Hay Levenshtein, keep your distance
by Mellissa Martinez
I recently came across a Facebook post in which a friend shared a picture of a delicious looking pastry from her hometown in Poland. The caption read, “home sweat home.” I could not help but double over in laughter.
Don’t get me wrong, I was not laughing at the fact that a trilingual person made a mistake in English; I was amused by the hilarity of the mix-up, and the fact that just one little vowel can make such a difference.
This reality of English plagues native speakers as well. The omission or switching of one letter can create a variety of alternative realities.
Just the other day I told someone (over text) not to be so ‘shellfish,’ and I recently read a correction in the paper, which had reported that a man was on ‘drugs,’ when in fact, he was on ‘drums.’ Sometimes the letter switch can create a drastically opposing meaning. Consider ‘appeal’ vs. ‘appall,’ ‘homely’ vs. ‘comely,’ and ‘slaughter’ vs. ‘laughter.’ Words such as these are abundant in English, and, generally they are not related in any meaningful way.
A few decades ago these mistakes were much less common. If I accidentally struck an ‘e’ instead of an ‘a’ on my typewriter in the 1980s, I would typically catch the error and spend five minutes waiting for the whiteout to dry so that I could roll the paper back into the machine and move on.
Now, largely because of a mathematical equation, we are constantly embarrassing ourselves with mistaken words. Here’s why:
In 1965, Soviet mathematician Vladimir Levenshtein came up with a metric to measure the distance between two sequences. In linguistics, the Levenshtein distance—also called the edit distance—is used to determine the number of single-character edits required to change one word to another. These changes include inserting, removing or changing a letter. For example, the Levenshtein distance between ‘sweat’ and ‘sweet’ is one, while ‘shellfish’ and ‘selfish’ is two.
The Levenshtein distance is now used to code programs, which benefit from the matching of words. These include speech recognition, plagiarism detection, auto spelling correction, and word suggestion. When it comes to spelling, if a text contains a word that is not in the dictionary, the computer will replace it with a frequently used dictionary word with the closest Levenshtein distance. The program will also consider keyboard distance, possible omitted spaces and prefixes.
Although I find programs like autocorrect and voice translation very helpful, some of the resulting errors can be downright hysterical.

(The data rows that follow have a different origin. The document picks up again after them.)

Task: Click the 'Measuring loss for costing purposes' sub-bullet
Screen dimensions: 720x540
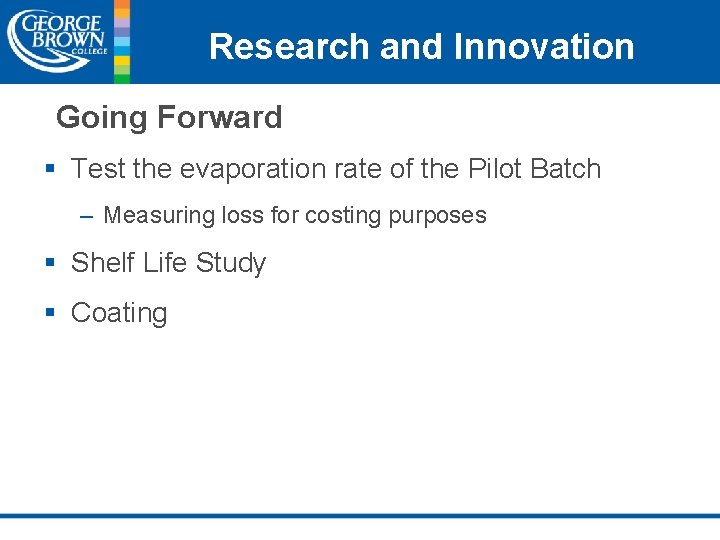Action: coord(294,215)
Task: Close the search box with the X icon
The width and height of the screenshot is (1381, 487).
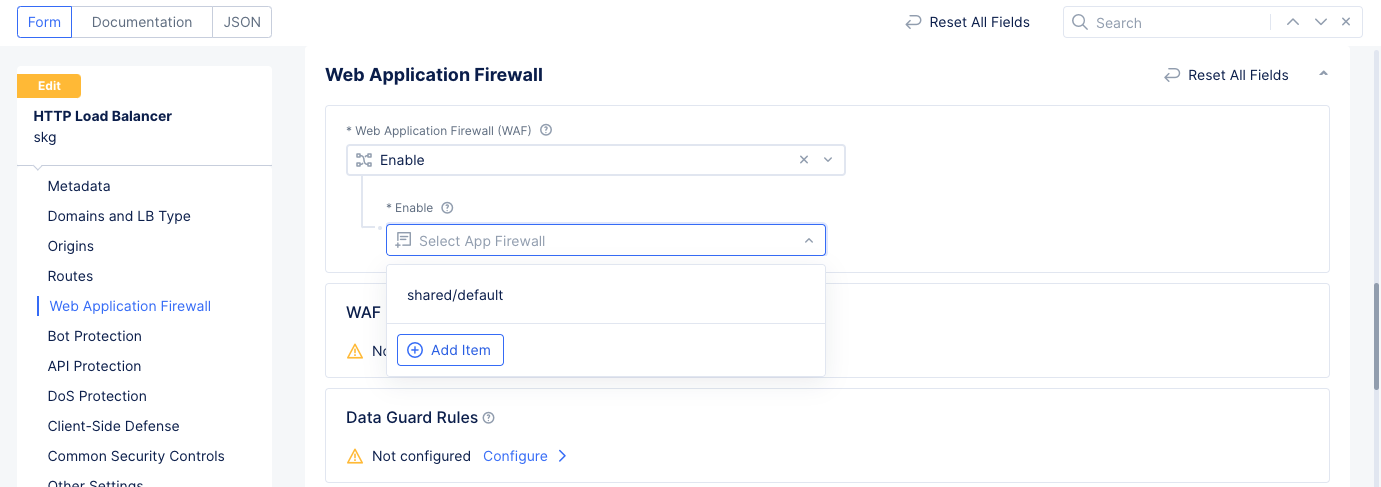Action: (1346, 22)
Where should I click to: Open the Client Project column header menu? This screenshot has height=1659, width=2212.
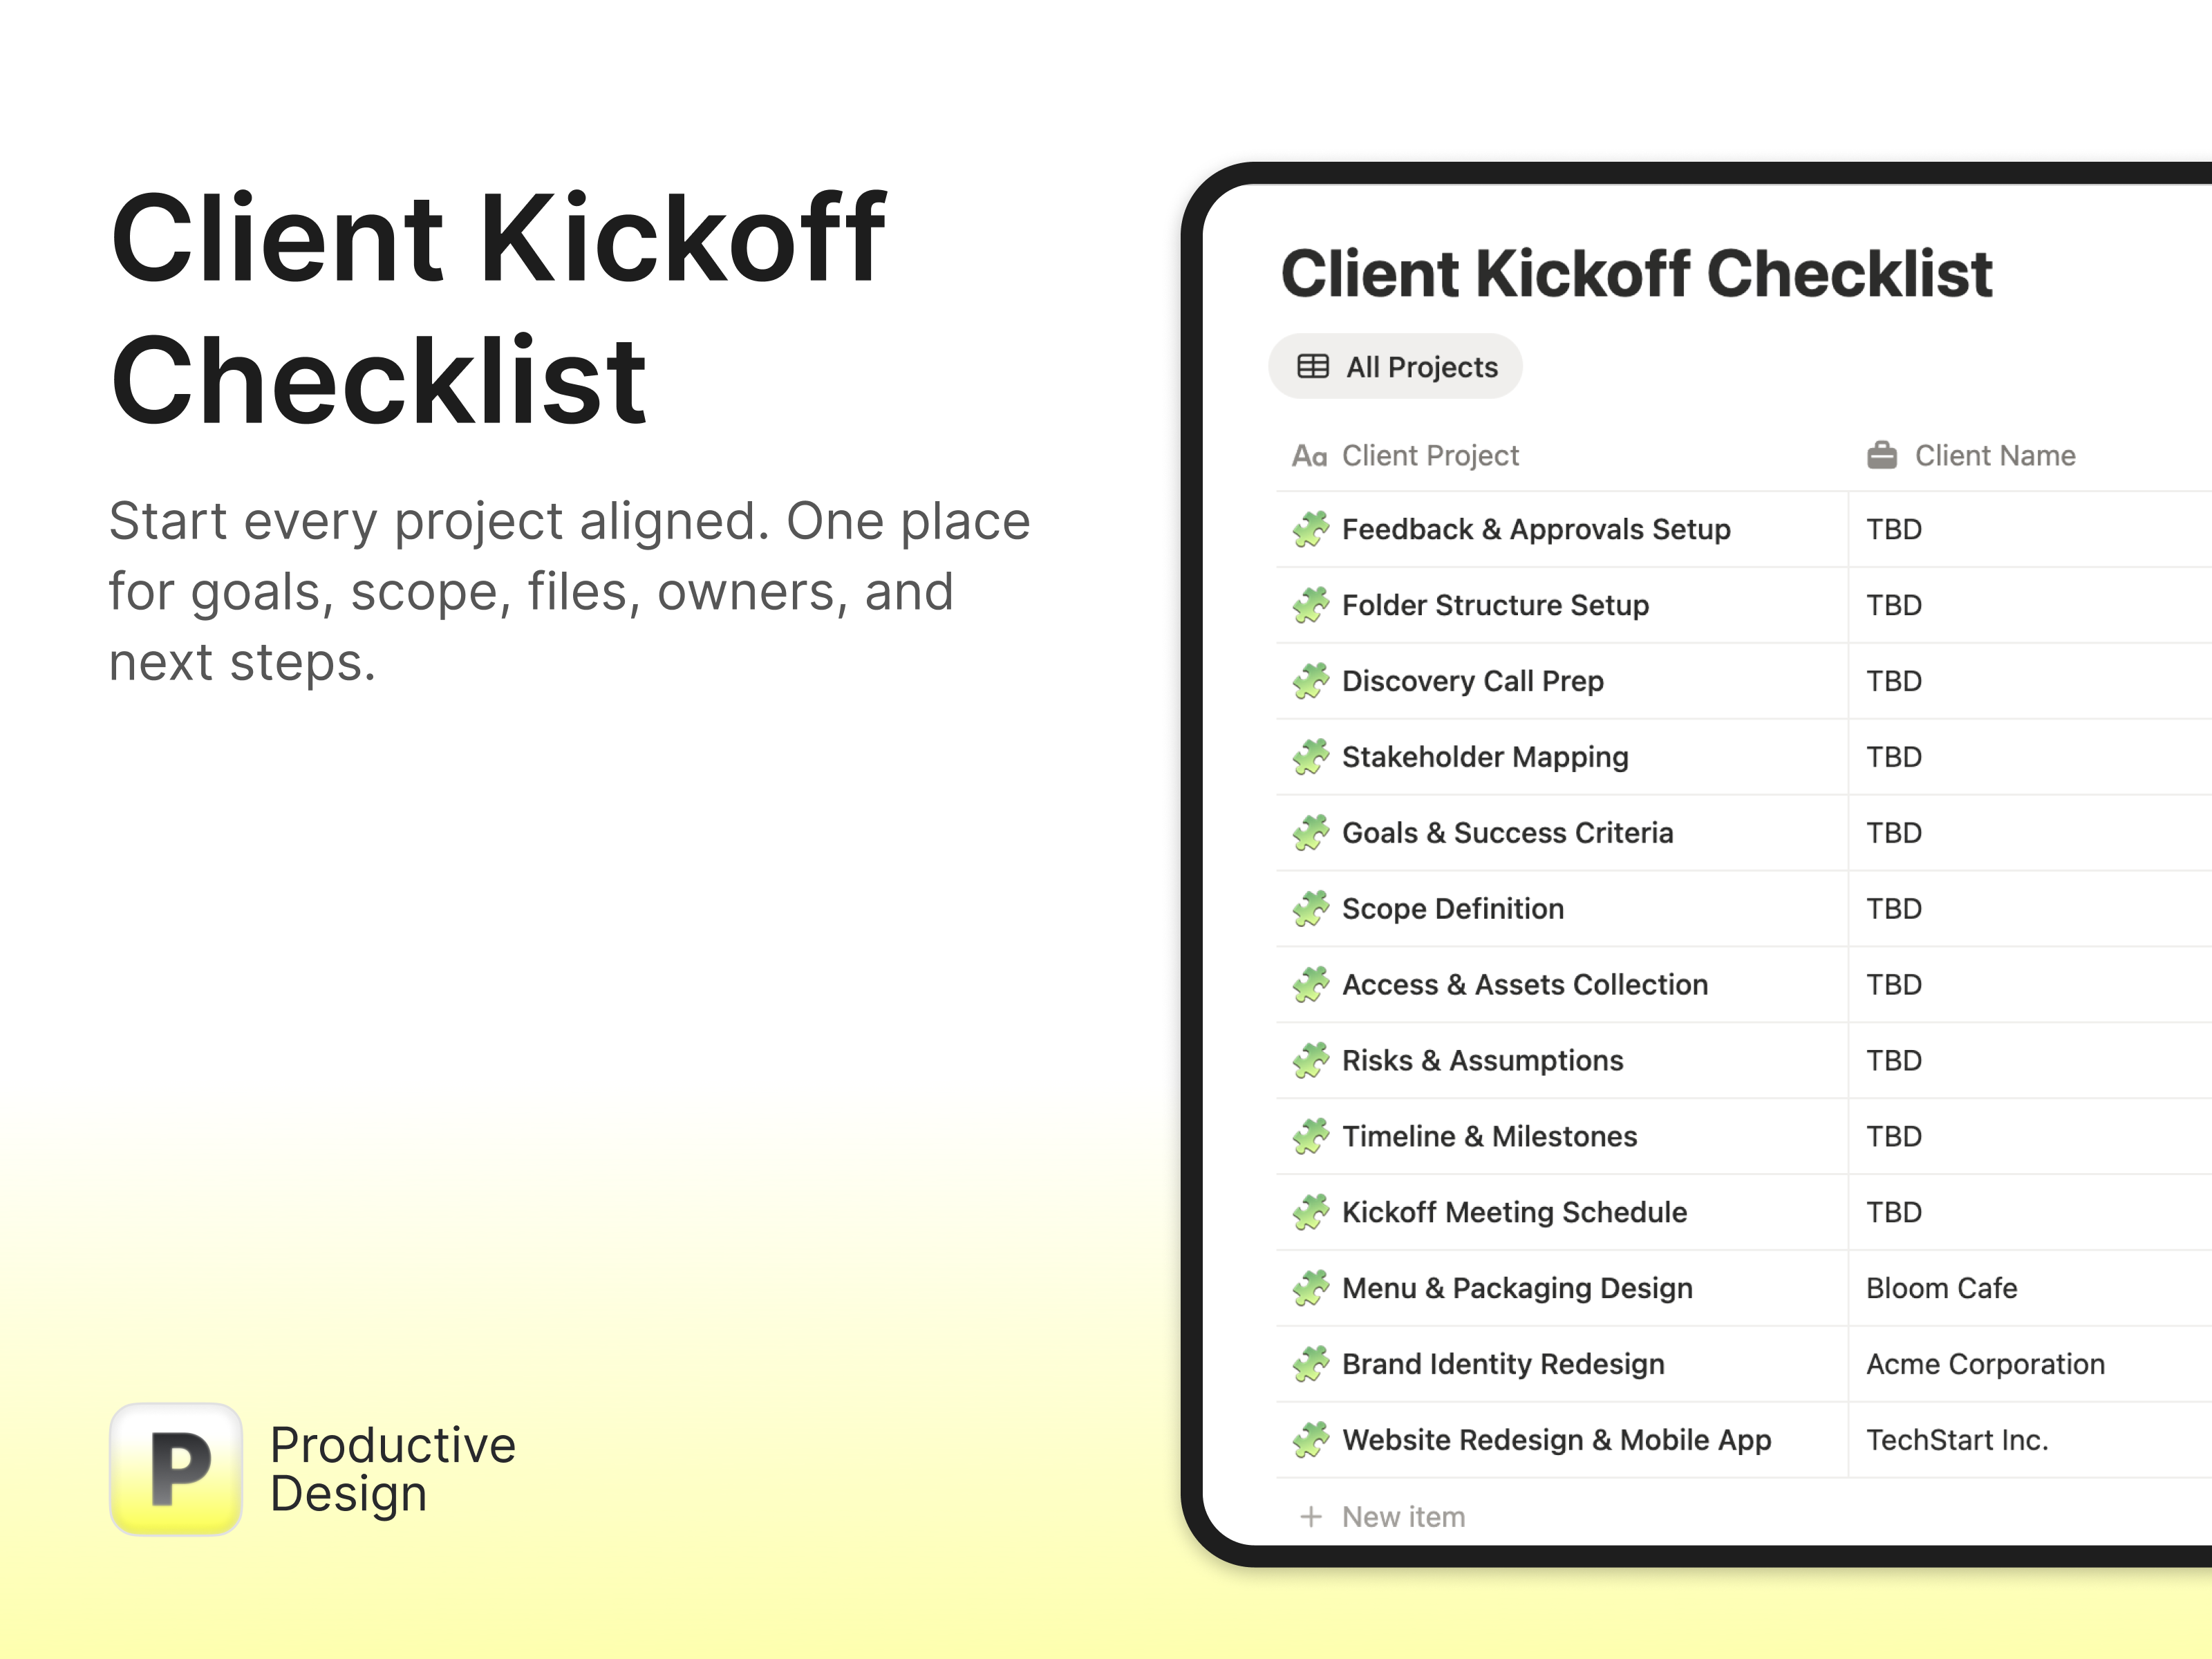point(1429,456)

One popular website shows a text in which a father writes his son “mom and I are going to Divorce next week.” When the kid responds with a terrified, “WHAT?! Call me!” The dad explains, “oh, sorry…auto correct changed Disney to Divorce.” In another, a mother tells her daughter, “honey, I’m going to teach you how to drink this weekend. I think you’ll be good at it.” ‘Drink,’ in this place, was intended to be ‘drive.’
You may wonder how ‘divorce’ can replace ‘Disney’ as they don’t seem to have a close Levenshtein distance. My theory is that when typing on or speaking into the phone, we tend to be sloppy or quick. If the finger accidentally presses a ‘v’ after ‘di,’ perhaps the computer jumps to ‘divorce’ because it is commonly used in that person’s phone.
So why do we find these word slip-ups so funny? According to the 19th century philosopher Arthur Schopenhauer, humor arises when our expectations are violated. The basic idea behind his “Incongruity Theory” is that we live in a world of patterns and order. This is especially true when it comes to language—we follow expected rules. When we see or hear something that doesn’t fit these rules (like me telling my son not to be a shellfish), we laugh.
I suspect that it’s only a matter of time before the algorithm improves and these silly errors become less prominent. Until then, let’s enjoy the levity of word play. Take a few minutes to scroll through autocorrect fails online and you will find yourself in tears.
Words are so important to our social interactions and I think it’s hopeful that the social faux pas of mistaking ‘pubic’ for ‘public’ or ‘anus’ for ‘angus’ still has the ability to bring the 10-year-old silliness out in all of us.